Any recommendations on literature or articles on how engineers solve these problems in a “best practices” way that you can recommend? I suppose I could just look it up, but I thought I’d ask.
nickwitha_k@lemmy.sdf.org 1 day ago
You’ve got the right ideas. Noone should ever be storing any password in plaintext. It should always be hashed and the hash stores. That’s like WEBDEV99 (remedial course, not even 101).
Really. Despite your stated “noobishness”, you basically landed in the territory of best practices right of the bat.
If you’re looking for a good source of best practices, the CIS benchmarks are great. www.cisecurity.org
NeilBru@lemmy.world 1 day ago
Brother, I need the “remedial” lessons since I self-host a lot of my experimental DNN solutions on a GPU cluster served via CasaOS/Ubuntu-Server LTS.

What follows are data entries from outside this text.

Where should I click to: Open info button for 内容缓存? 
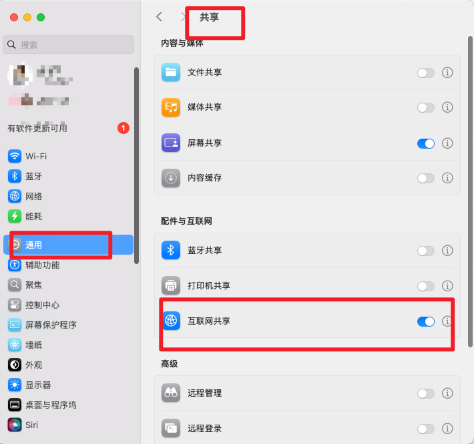(447, 178)
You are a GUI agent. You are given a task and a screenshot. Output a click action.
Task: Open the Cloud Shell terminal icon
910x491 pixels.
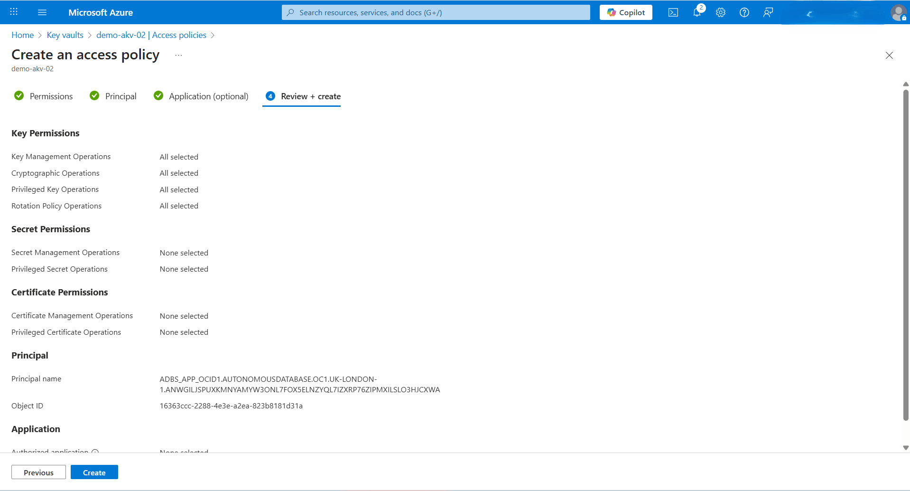(x=673, y=12)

I’ve followed basic tutorials about nginx, end-to-end encryption, and DNS, but I need more knowledge and training about the theory behind modern security best practices. I think I’m doing okay but I have this ever-present anxiety that I’ve overlooked something and my ass (i.e., sensitive data) is really just hanging out in the wind.
Thank you for your recommendation.
Chulk@lemmy.ml 1 day ago
Wouldn’t some sort of proxy in between the bucket and the client app solve this problem? I feel like you could even set up an endpoint on your backend that manages the upload. In other words, why is it necessary for the client app to connect directly with the bucket?
Maybe I’m not understanding the gist of the problem
zqps@sh.itjust.works 23 hours ago
Exactly, it’s not necessary. It’s bad / lazy design. You don’t expose the DB storage directly, you expose a frontend that handles all the authentication and validation stuff before accessing the DB on the backend. That’s normal Client-Server-Database architecture.
nickwitha_k@lemmy.sdf.org 1 day ago
Yeah. You also landed on a correct thought process for security. Cloud providers will let you make datastores public but that’s like handing over a revolver with an unknown number of live chambers and saying “Have fun playing Russian roulette! I hope you win.” Making any datastore public facing, without an API abstraction to control authN and authZ is not just a bad practice, it’s a stupid practice.